Vectorization, Shared memory parallelism, Distributed memory parallelism, GPU programming, Python libraries, Matrix Multiplication, Linear solvers, Parallel debugger, Parallel profilers, Containers, Deep Learning

Competencies

  • Specialist skills
  • Intercultural skills
  • Communication skills
  • Critical thinking skills
  • Practical and/or problem-solving skills

Class flow

Courses will be taught online.
Sample codes will be prepared for each lecture, and exercises will be performed on TSUBAME.

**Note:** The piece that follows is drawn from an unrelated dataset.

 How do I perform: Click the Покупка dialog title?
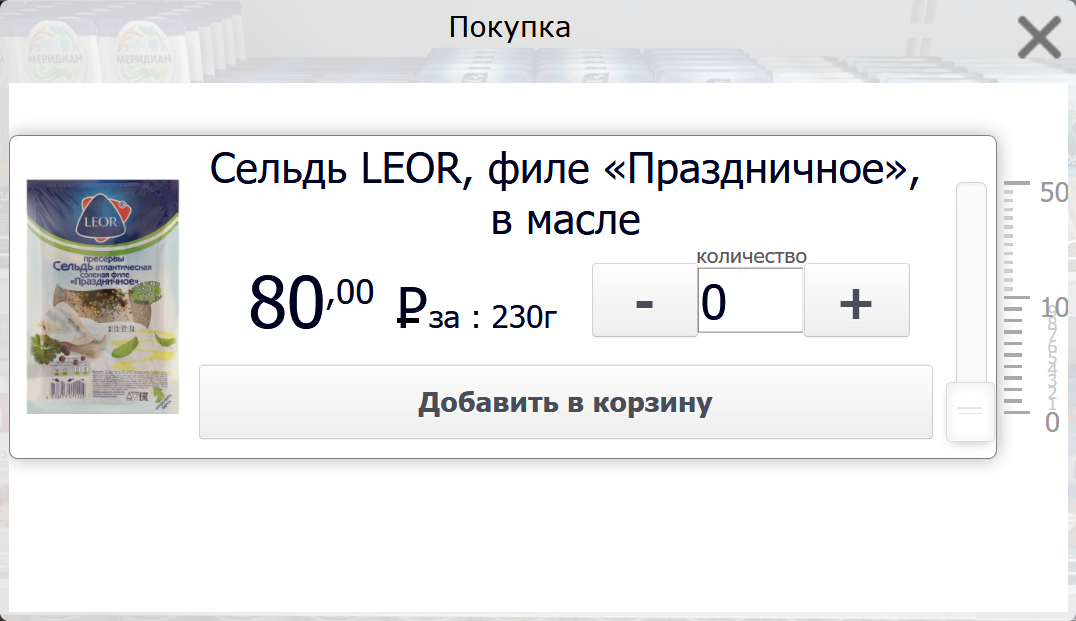click(x=510, y=27)
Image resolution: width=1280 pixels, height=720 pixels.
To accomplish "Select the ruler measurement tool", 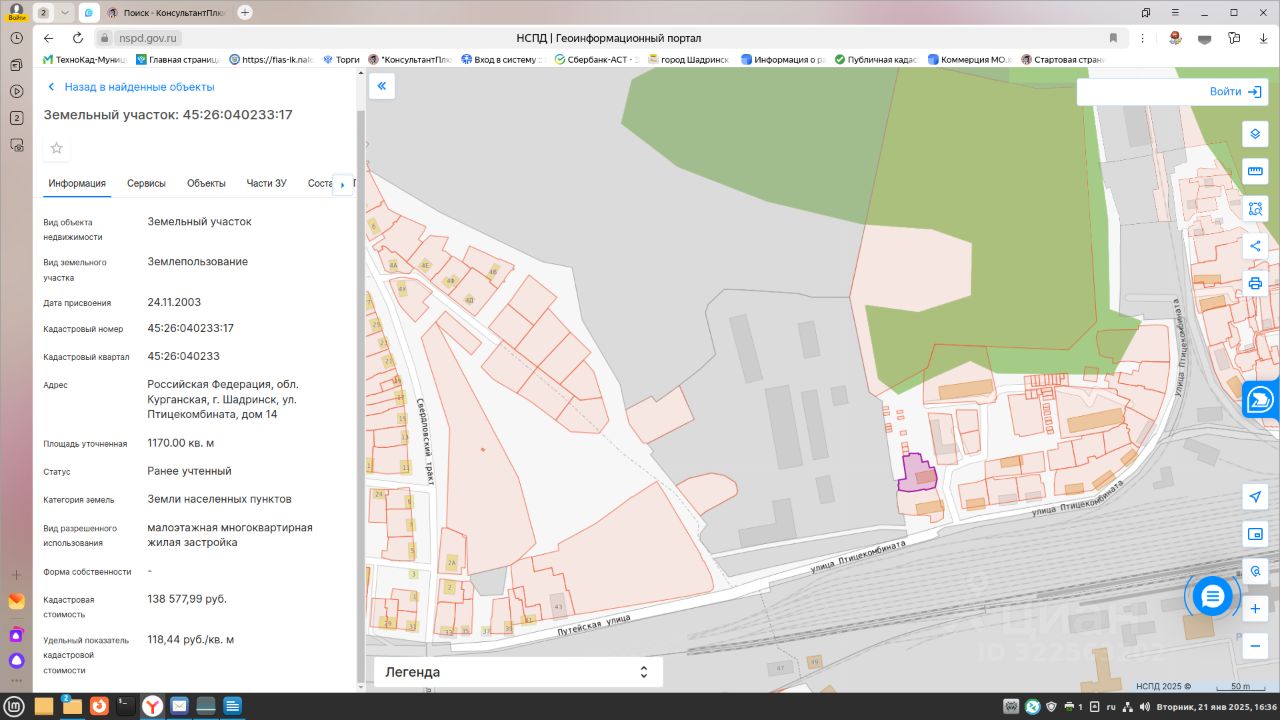I will click(1255, 171).
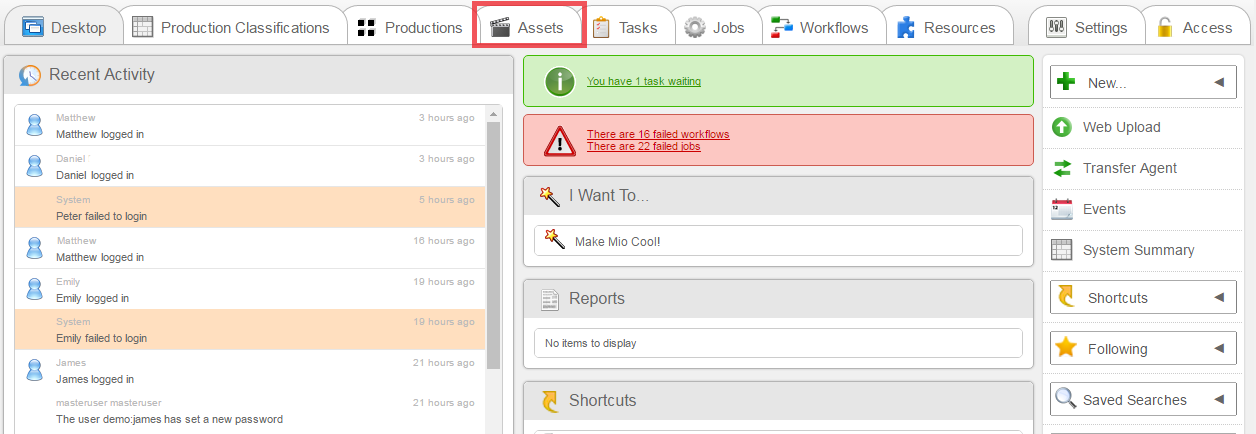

Course schedule/Objectives

Course schedule Objectives
Class 1

Introduction to parallel programming

Introduction to the basic concepts of parallel programming

Class 2

Shared memory parallelization

Use OpenMP to achieve shared memory parallelization

Class 3

Distributed memory parallelization

Use MPI to achieve distributed memory parallelization

Class 4

SIMD parallelization

Use SSE, AVX, and AVX512 to achieve SIMD vectorization

Class 5

GPU programming 1

Use OpenACC and OpenMP to program GPUs

Class 6

GPU programming 2

Use CUDA and HIP to program GPUs

Class 7

Parallel programming models

Use advanced parallel programming models such as StarPU, OmpSs, and Legion

Class 8

Cache blocking

Use BLISLAB and CUBLAS as an example to practice cache blocking

Class 9

High performance Python

Understand how numPy, cuPy, and other libraries can be used to accelerate Python code

Class 10

I/O libraries

Use NetCDF, HDF5, MPI-IO to read and write on large parallel file systems

Class 11

Parallel debugger

Use CUDA-GDB, Valgrind, TotalView to debug parallel code

Class 12

Parallel profiler

Use gprof, VTune, PAPI, Tau, Vampire to profile parallel code

Class 13

Containers

Use Singularity with Docker images to build container environments

Class 14

Scientific Computing

Learn how to discretize partial differential equations and parallelize the resulting system of equations

Class 15

Deep Learning

Use PyTorch to train a large neural network on a parallel computer

Study advice (preparation and review)

To enhance effective learning, students are encouraged to spend approximately 100 minutes preparing for class and another 100 minutes reviewing class content afterwards (including assignments) for each class.
They should do so by referring to textbooks and other course material.

Textbook(s)

None

Reference books, course materials, etc.

None

Evaluation methods and criteria

Evaluation is based on written reports (40%) and final report (60%).

Related courses

  • Numerical Analysis
  • Basic Application of Computing and Mathematical Sciences

Prerequisites

None

Other

The Zoom link will be send to registered students one day before the first lecture.